Today all banks and financial institutions know that their business is being disrupted by digital innovation. They also know that not responding to this threat will have existential consequences.
The banks’ initial reaction to this disruption was scepticism and denial. But as the likes of Revolut, Monzo, N26, SoFi and Chime started gaining momentum, achieving millions of customers and billions in valuations, the banks started investing in digital change. The aim was to beat the FinTechs at their own game.
"The FinTech gets new customers, and additional sales increased credibility through association with the bank and insight on how to improve its products"
But things did not go as expected. The big spend in innovation by the banks did not stop the FinTechs from being disruptive and from growing their customer bases. The banks realised that they didn’t have what it took to succeed. The talent was scarce, and legacy (not just IT, but also process and culture) was obstructive and winning strategies were hard to come by. At the same time, the FinTechs realised that even though they had better skills, were more agile and were increasingly better funded, beating the incumbent banks was going to be hard. After all competing with a recognised brand, millions of customers and billions to spend is not easy.
So, Banks and FinTechs realised that the future of both probably lies in some kind of collaboration.
These collaborations are taking many forms – that we can group into four major groups, as shown in the diagram below.
In this model, the bank allows the FinTech to sells its products to the bank’s customers. The bank can, therefore, provide a new product or service to its customers, spending relatively little time, effort and capital in creating it. The bank also gets a good insight into whether customers like the proposition so that it can decide what to do next: walk away, build in-house or deepen the relationship with the FinTech.
The FinTech gets new customers, and additional sales increased credibility through association with the bank and insight on how to improve its products. Customers get a new offering from their bank that they may find interesting. They also get reassurance from the bank that FinTechs can be trusted with their money.
In this model, the risks to the FinTech and customers are negligible. The story is mixed for the bank. It gets insight and customer satisfaction, but in exchange, it risks nurturing a competitor. Also, who is responsible if the customer is negatively impacted by the FinTech? Even if legally, the bank can insulate itself from things going wrong with the FinTech, PR and even regulatory pressures may force it to take on the liabilities.
Examples of this model of collaboration are the collaboration between The Royal Bank of Scotland and Funding Circle and the partnership between JPMorgan and OnDeck.
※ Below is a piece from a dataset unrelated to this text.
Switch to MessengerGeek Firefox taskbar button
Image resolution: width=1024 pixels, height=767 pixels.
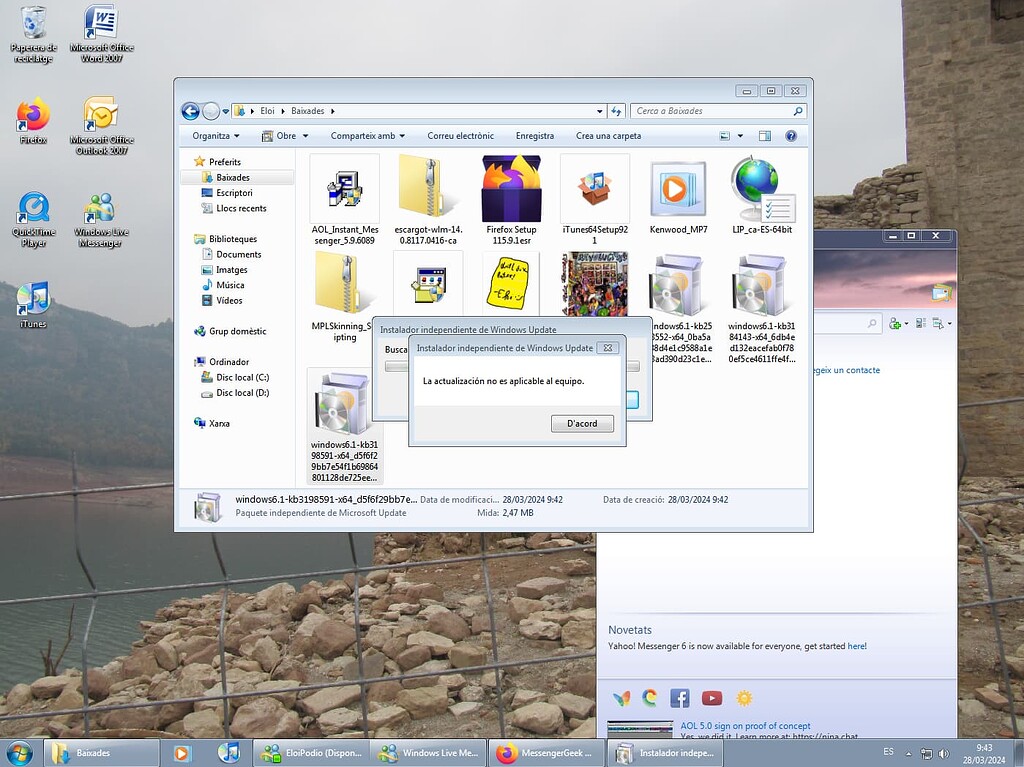(545, 753)
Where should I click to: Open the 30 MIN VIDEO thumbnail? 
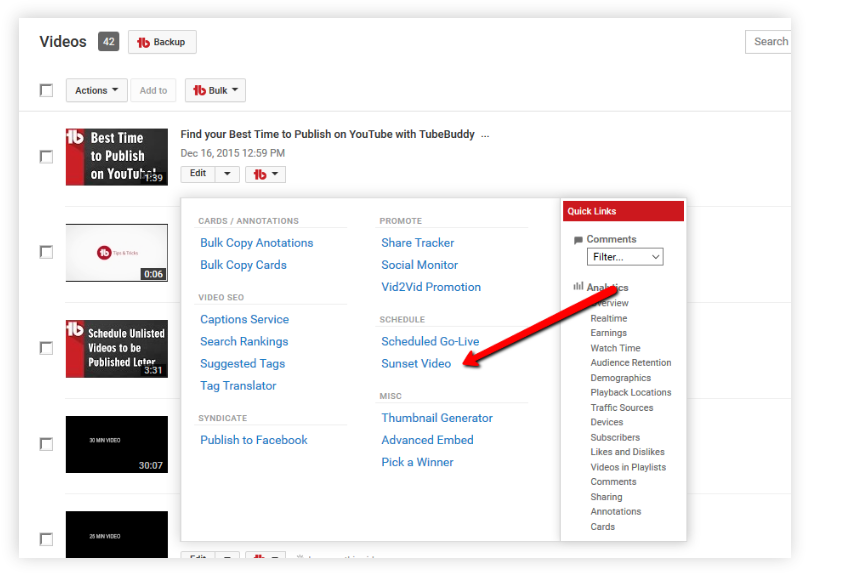click(x=117, y=444)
Both were focussed on SME loans, and both relationships have now been terminated.
In this model, the bank works with the FinTech as a supplier. A new proposition is created by integrating the capabilities of the FinTech with the bank's own offering. To the customer, the new proposition looks as if the bank is providing the service.
This is a good way for the bank to test new propositions with customers at relatively cheaper costs than developing the proposition in-house. This model often does not provide exclusivity, as the FinTech could also collaborate with other banks.
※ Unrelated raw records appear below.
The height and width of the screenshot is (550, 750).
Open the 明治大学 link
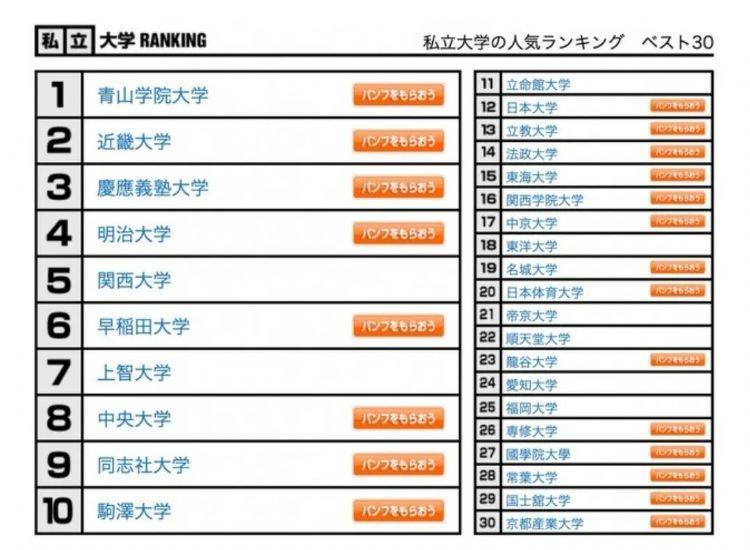pyautogui.click(x=134, y=234)
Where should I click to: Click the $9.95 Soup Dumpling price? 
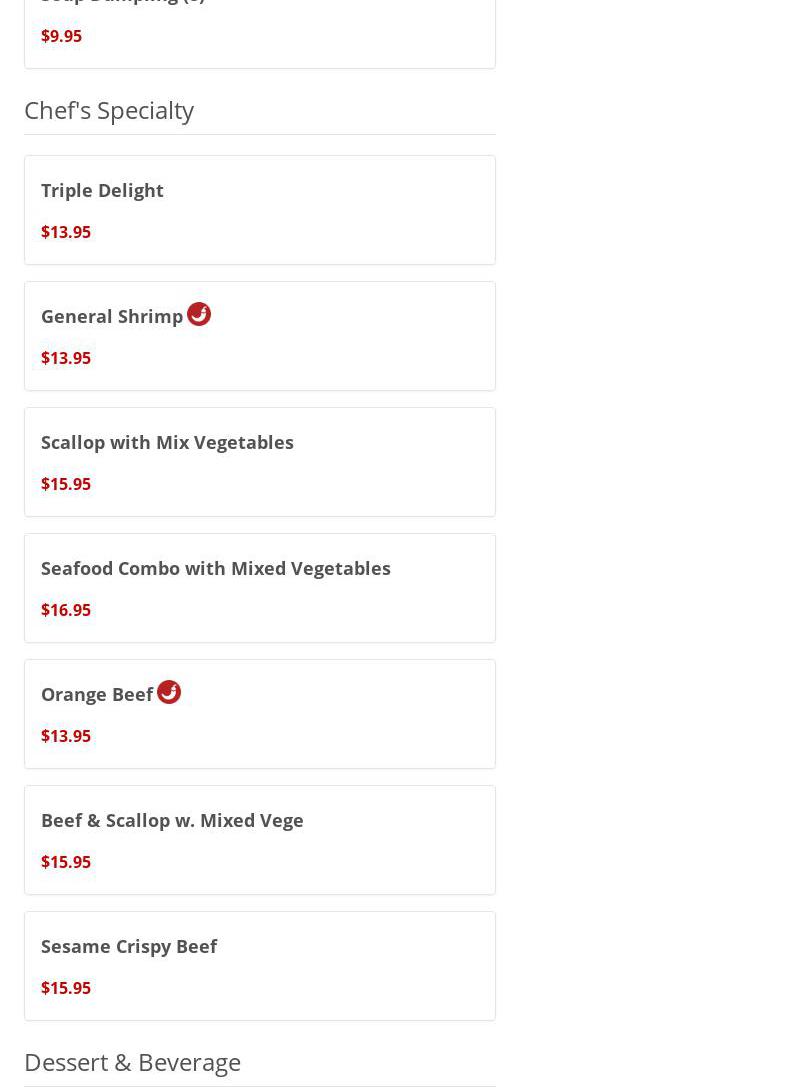61,36
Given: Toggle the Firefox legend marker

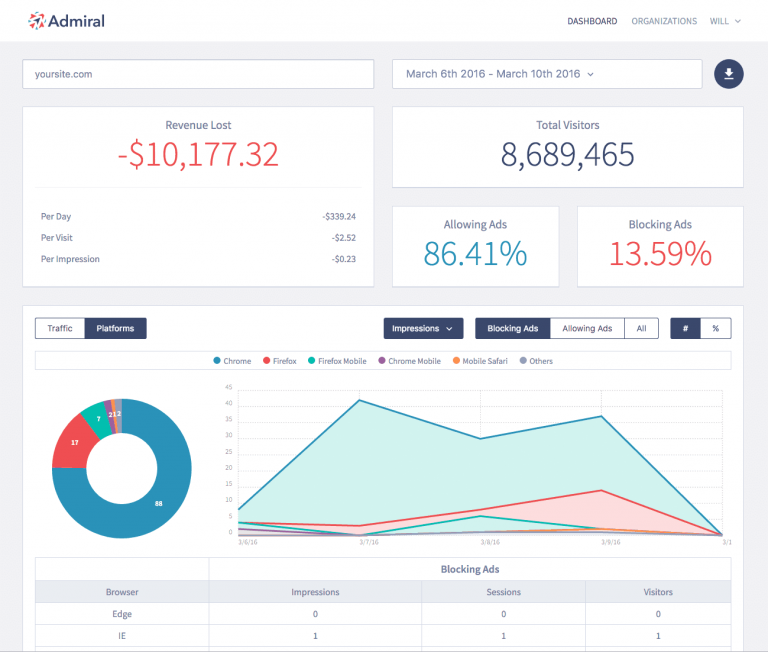Looking at the screenshot, I should click(x=266, y=361).
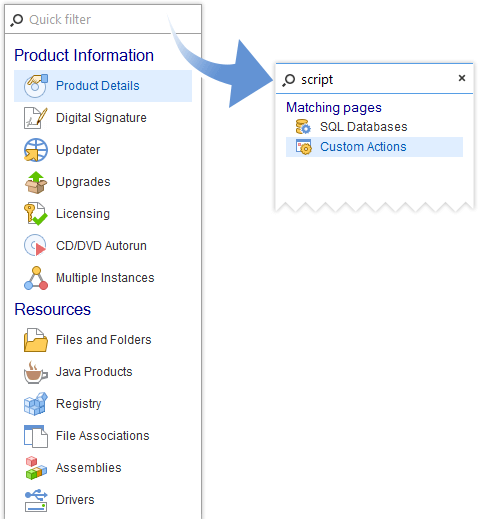Open Files and Folders page

(x=103, y=340)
A few examples of this is the partnership model is the collaboration between Bud and HSBC and the partnerships that Swedish firm Tink has created with SEB, ABN Amro and Paribas Fortis. Both Bud and Tink deliver personal financial management (PFM) services to the banks’ customers.
This is an extension of the Supplier model. The bank acquires a FinTech to acquire new capabilities but then leaves it relatively independent. The FinTech receives an injection in capital and access to the bank’s customers. The bank can see this investment as the means to experiment within a specific business area without impacting their existing operations. The bank also gains useful market intelligence and ensures exclusivity and control of a new proposition.
By leaving the FinTech as a separate concern, the bank shields it from any detrimental effect from the cultural and operational mismatch between the two businesses. This approach also makes it easier to retain expertise, as many talented employees of the FinTech may not want to be integrated into a big, structured, legacy organisation like a bank.
One downside is the amount of capital required. Should the experiment fail for any reason, the bank may have to write off a substantial investment.
A good example of this is the acquisition of Simple Bank by BBVA. Simple has been left relatively untouched operationally, and a customer would have to look hard to realise they are in fact, a BBVA company. More recently, the acquisition of Nickel by BNP Paribas is another example of one owner, two brands.
This the traditional acquisition model. The acquired Fintech is integrated and rebranded within the bank. This gives the bank the benefit of delivering innovation under its own brand.
This model presents all the risks with the Satellite model plus the risks associated with the integration of two businesses that have very different cultures and operating models. Unless this process is managed very carefully, the bank will find itself having invested in an asset that is deteriorating in value.
An example of this has been the acquisition of Final by Goldman Sach’s consumer bank Marcus. The Final brand was wound down, and the team and customer portfolio have moved over to Marcus.
As collaboration between banks and FinTechs become more popular, being proficient in partner selection, engagement and onboarding is increasingly becoming a core requirement for banks. Intelligent partnering requires capabilities analogous to those used when identifying senior talent. In the future, working with professional services firms that assist in partner selection will be as commonplace as working with an executive search firm.